Re: [PATCH V3 0/4] Define coherent device memory node

From: Jerome Glisse
Date: Tue Feb 21 2017 - 15:14:51 EST

On Tue, Feb 21, 2017 at 06:39:17PM +0530, Anshuman Khandual wrote:
> On 02/17/2017 07:02 PM, Mel Gorman wrote:
> > On Fri, Feb 17, 2017 at 05:11:57PM +0530, Anshuman Khandual wrote:
> >> On 02/15/2017 11:50 PM, Mel Gorman wrote:
> >>> On Wed, Feb 15, 2017 at 05:37:22PM +0530, Anshuman Khandual wrote:


> >> * The placement of the memory on the buffer can happen on system memory
> >> when the CPU faults while accessing it. But a driver can manage the
> >> migration between system RAM and CDM memory once the buffer is being
> >> used from CPU and the device interchangeably.
> >
> > While I'm not familiar with the details because I'm not generally involved
> > in hardware enablement, why was HMM not suitable? I know HMM had it's own
> > problems with merging but as it also managed migrations between RAM and
> > device memory, how did it not meet your requirements? If there were parts
> > of HMM missing, why was that not finished?
> These are the reasons which prohibit the use of HMM for coherent
> addressable device memory purpose.
> (1) IIUC HMM currently supports only a subset of anon mapping in the
> user space. It does not support shared anon mapping or any sort of file
> mapping for that matter. We need support for all mapping in the user space
> for the CPU/device compute to be effective and transparent. As HMM depends
> on ZONE DEVICE for device memory representation, there are some unique
> challenges in making it work for file mapping (and page cache) during
> migrations between system RAM and device memory.

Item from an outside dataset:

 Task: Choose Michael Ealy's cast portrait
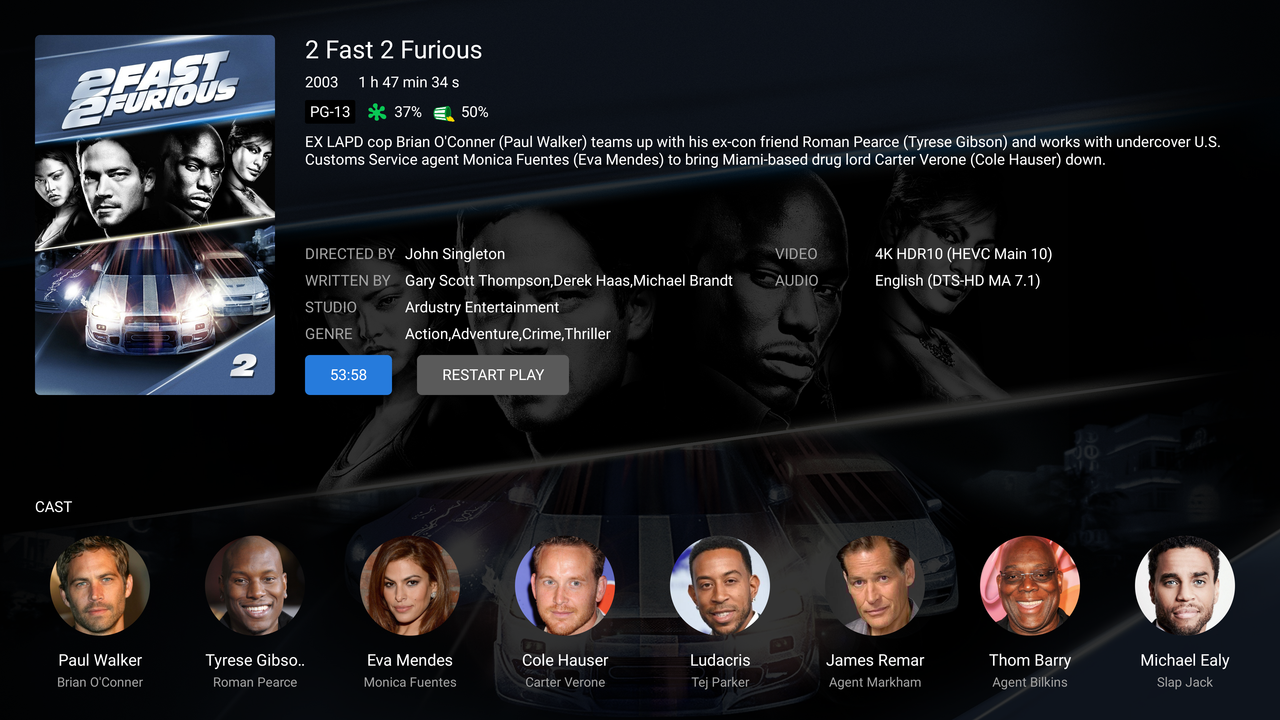pyautogui.click(x=1185, y=586)
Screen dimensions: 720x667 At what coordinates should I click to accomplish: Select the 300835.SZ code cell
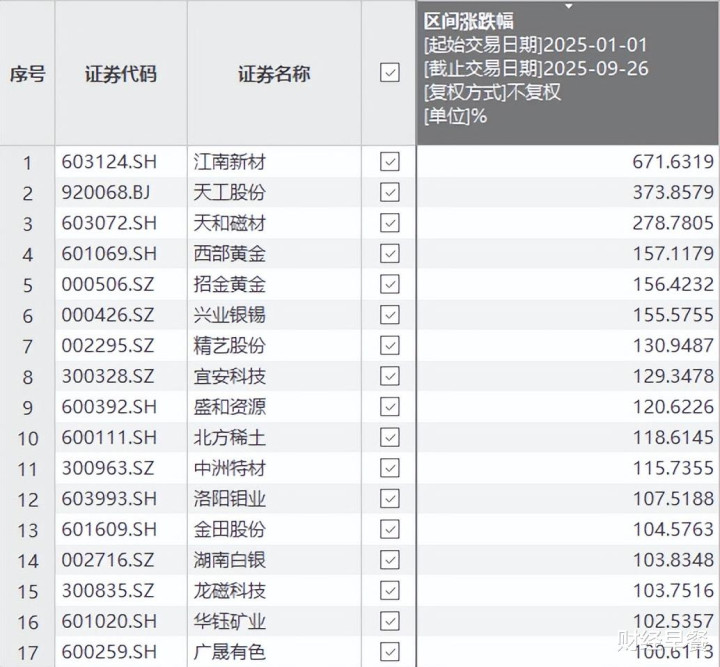(x=108, y=591)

I need to debunk that. HMM does not support file back page (or share memory)
for a single reason: CPU can not access HMM memory. If the device memory is
accessible from CPU in cache coherent fashion then adding support for file
back page is easy. There is only an handfull of place in the filesystem that
assume page are on the lru and all that is needed is allowing file back page
to not be on the lru. Extra thing would be to forbid GUP but that is easy.

> (2) ZONE_DEVICE has been modified to support un-addressable memory apart
> from addressable persistent memory which is not movable. It still would
> have to support coherent device memory which will be movable.

Again this isn't how it is implemented. I splitted the un-addressable part
from the move-able property. So you can implement addressable and moveable
memory using HMM modification to ZONE_DEVICE.

> (3) Application cannot directly allocate into device memory from user
> space using existing memory related system calls like mmap() and mbind()
> as the device memory hides away in ZONE_DEVICE.

That's true but this is deliberate choice. From the begining my choice
have been guided by the principle that i do not want to add or modify
existing syscall because we do not have real world experience with this.

Once HMM is use with real world workload by people other than me or
NVidia and we get feedback on what people writting application leveraging
this would like to do. Then we might start thinking about mbind() or other
API to expose more policy control to application.

For time being all policy and migration decision are done by the driver
that collect hint and statistic from the userspace driver of the GPU.
So this is all device specific and it use existing driver mechanism.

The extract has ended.